To try and keep dealers happy, VW announced that it guarantee bonus payments to its US dealers this month worth $300 for every new car sold ($600 for each Passat). The automaker is also going to guarantee payments from the company's customer experience bonus program. A memo from VW's US chief Michael Horn said, "We understand the pressure these recent events have put your business under and we are committed to providing you support," according to Automotive News. You can see Horn speaking at an event Monday night above.
There will be at least one more official investigation into just how widespread this issue. South Korea has now said it will look into the emissions numbers for around 4,000-5,000 cars there. The affected TDI engines can be found in two VW and one Audi models (Jetta, Golf and A3) in South Korea. In the US, there could be another investigation as well, since Senator John Thune, (R-SD), the chairman of the Commerce, Science and Transportation Committee, has asked the Federal Trade Commission to take a closer look.
A scandal this big is not only going to affect VW. To get ahead of any possible criticism, Bosch has issued a statement saying that yes, it does make parts for the 2-liter, 4-cylinder TDI engine that is at the heart of the problem. But, in a statement emailed to Reuters, said, "We produce the components after specification of Volkswagen. The responsibility for application and integration of the components lies with Volkswagen."
Looking ahead, VW said in a new statement (available below) that its new EU 6 diesel engines do, " comply with legal requirements and environmental standards." That means that, supposedly, there's no "defeat device" needed to make these engines clean enough to pass strict environmental regulations. That'll be important if VW wants to keep marketing diesel as a clean fuel. For now, the tide seems to be turning against the automaker.
Volkswagen is working at full speed to clarify irregularities concerning a particular software used in diesel engines. New vehicles from the Volkswagen Group with EU 6 diesel engines currently available in the European Union comply with legal requirements and environmental standards. The software in question does not affect handling, consumption or emissions. This gives clarity to customers and dealers.
Further internal investigations conducted to date have established that the relevant engine management software is also installed in other Volkswagen Group vehicles with diesel engines. For the majority of these engines the software does not have any effect.
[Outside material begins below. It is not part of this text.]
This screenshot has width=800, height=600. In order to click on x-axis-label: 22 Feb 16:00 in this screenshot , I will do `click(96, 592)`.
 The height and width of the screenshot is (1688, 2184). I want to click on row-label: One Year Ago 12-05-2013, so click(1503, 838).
Discrepancies relate to vehicles with Type EA 189 engines, involving some eleven million vehicles worldwide. A noticeable deviation between bench test results and actual road use was established solely for this type of engine. Volkswagen is working intensely to eliminate these deviations through technical measures. The company is therefore in contact with the relevant authorities and the German Federal Motor Transport Authority (KBA – Kraftfahrtbundesamt).
To cover the necessary service measures and other efforts to win back the trust of our customers, Volkswagen plans to set aside a provision of some 6.5 billion EUR recognized in the profit and loss statement in the third quarter of the current fiscal year. Due to the ongoing investigations the amounts estimated may be subject to revaluation.
Earnings targets for the Group for 2015 will be adjusted accordingly.
Volkswagen does not tolerate any kind of violation of laws whatsoever. It is and remains the top priority of the Board of Management to win back lost trust and to avert damage to our customers. The Group will inform the public on the further progress of the investigations constantly and transparently.